> Work instructions
Reproduce all of the data, making sure that no line differs from the original.

> Record excerpts
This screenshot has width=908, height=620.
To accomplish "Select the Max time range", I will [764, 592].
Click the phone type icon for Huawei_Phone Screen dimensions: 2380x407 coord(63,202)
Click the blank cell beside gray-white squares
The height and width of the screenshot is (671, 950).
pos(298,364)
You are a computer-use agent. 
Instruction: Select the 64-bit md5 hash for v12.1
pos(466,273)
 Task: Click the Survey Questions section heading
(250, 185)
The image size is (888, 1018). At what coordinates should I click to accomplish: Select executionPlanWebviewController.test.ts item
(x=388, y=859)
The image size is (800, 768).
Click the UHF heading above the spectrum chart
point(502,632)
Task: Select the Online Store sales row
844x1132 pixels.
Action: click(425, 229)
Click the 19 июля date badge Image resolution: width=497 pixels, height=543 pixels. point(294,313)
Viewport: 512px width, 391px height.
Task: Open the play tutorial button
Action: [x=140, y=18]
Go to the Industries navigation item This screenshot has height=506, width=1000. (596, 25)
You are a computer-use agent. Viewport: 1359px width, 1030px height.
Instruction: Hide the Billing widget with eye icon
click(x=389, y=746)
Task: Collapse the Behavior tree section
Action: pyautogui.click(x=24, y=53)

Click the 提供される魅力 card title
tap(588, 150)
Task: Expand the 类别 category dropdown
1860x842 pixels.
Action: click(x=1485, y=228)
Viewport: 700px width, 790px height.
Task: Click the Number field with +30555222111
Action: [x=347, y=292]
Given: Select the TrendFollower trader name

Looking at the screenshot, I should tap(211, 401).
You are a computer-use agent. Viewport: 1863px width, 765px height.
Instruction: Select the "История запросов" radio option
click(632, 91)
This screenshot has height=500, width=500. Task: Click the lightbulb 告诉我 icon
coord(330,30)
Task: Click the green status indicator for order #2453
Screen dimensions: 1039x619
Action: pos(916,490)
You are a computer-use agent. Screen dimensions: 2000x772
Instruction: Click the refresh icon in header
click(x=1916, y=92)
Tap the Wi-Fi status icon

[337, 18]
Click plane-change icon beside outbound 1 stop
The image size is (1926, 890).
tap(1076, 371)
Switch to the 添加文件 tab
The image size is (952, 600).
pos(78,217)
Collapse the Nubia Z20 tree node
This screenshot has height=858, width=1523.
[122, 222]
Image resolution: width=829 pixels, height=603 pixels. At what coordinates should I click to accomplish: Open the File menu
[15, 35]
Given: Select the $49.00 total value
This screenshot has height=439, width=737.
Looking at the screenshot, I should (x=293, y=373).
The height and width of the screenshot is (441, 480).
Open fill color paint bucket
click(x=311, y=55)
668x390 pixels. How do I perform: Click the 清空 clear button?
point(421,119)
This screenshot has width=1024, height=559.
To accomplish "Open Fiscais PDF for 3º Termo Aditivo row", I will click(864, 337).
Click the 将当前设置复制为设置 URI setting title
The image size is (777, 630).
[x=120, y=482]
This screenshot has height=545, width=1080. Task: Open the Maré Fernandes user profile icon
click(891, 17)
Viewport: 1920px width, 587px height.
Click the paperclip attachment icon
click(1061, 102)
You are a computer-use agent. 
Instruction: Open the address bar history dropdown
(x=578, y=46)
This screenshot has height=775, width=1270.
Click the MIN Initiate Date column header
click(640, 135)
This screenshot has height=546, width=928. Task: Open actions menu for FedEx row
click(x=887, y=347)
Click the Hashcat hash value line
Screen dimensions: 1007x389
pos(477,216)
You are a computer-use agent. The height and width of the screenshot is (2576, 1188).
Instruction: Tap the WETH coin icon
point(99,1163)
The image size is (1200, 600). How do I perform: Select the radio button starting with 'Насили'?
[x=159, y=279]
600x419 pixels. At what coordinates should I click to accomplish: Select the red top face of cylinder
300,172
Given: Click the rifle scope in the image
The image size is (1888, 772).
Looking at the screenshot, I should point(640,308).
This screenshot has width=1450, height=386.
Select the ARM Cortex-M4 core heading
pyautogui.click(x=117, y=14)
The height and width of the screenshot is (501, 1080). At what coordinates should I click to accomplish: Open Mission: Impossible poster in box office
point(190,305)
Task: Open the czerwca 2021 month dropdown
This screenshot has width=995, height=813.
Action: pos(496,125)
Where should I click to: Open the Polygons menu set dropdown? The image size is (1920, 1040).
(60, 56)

> Task solution
This screenshot has width=908, height=620.
To accomplish "Select the Max time range", I will [764, 592].
Click the phone type icon for Huawei_Phone Screen dimensions: 2380x407 coord(63,202)
Click the blank cell beside gray-white squares
The height and width of the screenshot is (671, 950).
pos(298,364)
You are a computer-use agent. 
Instruction: Select the 64-bit md5 hash for v12.1
pos(466,273)
 Task: Click the Survey Questions section heading
(250, 185)
The image size is (888, 1018). At what coordinates should I click to accomplish: Select executionPlanWebviewController.test.ts item
(x=388, y=859)
The image size is (800, 768).
Click the UHF heading above the spectrum chart
point(502,632)
Task: Select the Online Store sales row
844x1132 pixels.
Action: click(425, 229)
Click the 19 июля date badge Image resolution: width=497 pixels, height=543 pixels. point(294,313)
Viewport: 512px width, 391px height.
Task: Open the play tutorial button
Action: [x=140, y=18]
Go to the Industries navigation item This screenshot has height=506, width=1000. (596, 25)
You are a computer-use agent. Viewport: 1359px width, 1030px height.
Instruction: Hide the Billing widget with eye icon
click(x=389, y=746)
Task: Collapse the Behavior tree section
Action: pyautogui.click(x=24, y=53)

Click the 提供される魅力 card title
tap(588, 150)
Task: Expand the 类别 category dropdown
1860x842 pixels.
Action: click(x=1485, y=228)
Viewport: 700px width, 790px height.
Task: Click the Number field with +30555222111
Action: [x=347, y=292]
Given: Select the TrendFollower trader name

Looking at the screenshot, I should tap(211, 401).
You are a computer-use agent. Viewport: 1863px width, 765px height.
Instruction: Select the "История запросов" radio option
click(632, 91)
This screenshot has height=500, width=500. Task: Click the lightbulb 告诉我 icon
coord(330,30)
Task: Click the green status indicator for order #2453
Screen dimensions: 1039x619
Action: pos(916,490)
You are a computer-use agent. Screen dimensions: 2000x772
Instruction: Click the refresh icon in header
click(x=1916, y=92)
Tap the Wi-Fi status icon

[337, 18]
Click plane-change icon beside outbound 1 stop
The image size is (1926, 890).
tap(1076, 371)
Switch to the 添加文件 tab
The image size is (952, 600).
pos(78,217)
Collapse the Nubia Z20 tree node
This screenshot has height=858, width=1523.
[122, 222]
Image resolution: width=829 pixels, height=603 pixels. At what coordinates should I click to accomplish: Open the File menu
[15, 35]
Given: Select the $49.00 total value
This screenshot has height=439, width=737.
Looking at the screenshot, I should (x=293, y=373).
The height and width of the screenshot is (441, 480).
Open fill color paint bucket
click(x=311, y=55)
668x390 pixels. How do I perform: Click the 清空 clear button?
point(421,119)
This screenshot has width=1024, height=559.
To accomplish "Open Fiscais PDF for 3º Termo Aditivo row", I will click(864, 337).
Click the 将当前设置复制为设置 URI setting title
The image size is (777, 630).
[x=120, y=482]
This screenshot has height=545, width=1080. Task: Open the Maré Fernandes user profile icon
click(891, 17)
Viewport: 1920px width, 587px height.
Click the paperclip attachment icon
click(1061, 102)
You are a computer-use agent. 
Instruction: Open the address bar history dropdown
(x=578, y=46)
This screenshot has height=775, width=1270.
Click the MIN Initiate Date column header
click(640, 135)
This screenshot has height=546, width=928. Task: Open actions menu for FedEx row
click(x=887, y=347)
Click the Hashcat hash value line
Screen dimensions: 1007x389
pos(477,216)
You are a computer-use agent. The height and width of the screenshot is (2576, 1188).
Instruction: Tap the WETH coin icon
point(99,1163)
The image size is (1200, 600). How do I perform: Select the radio button starting with 'Насили'?
[x=159, y=279]
600x419 pixels. At what coordinates should I click to accomplish: Select the red top face of cylinder
300,172
Given: Click the rifle scope in the image
The image size is (1888, 772).
Looking at the screenshot, I should point(640,308).
This screenshot has width=1450, height=386.
Select the ARM Cortex-M4 core heading
pyautogui.click(x=117, y=14)
The height and width of the screenshot is (501, 1080). At what coordinates should I click to accomplish: Open Mission: Impossible poster in box office
point(190,305)
Task: Open the czerwca 2021 month dropdown
This screenshot has width=995, height=813.
Action: pos(496,125)
Where should I click to: Open the Polygons menu set dropdown? The image size is (1920, 1040).
(60, 56)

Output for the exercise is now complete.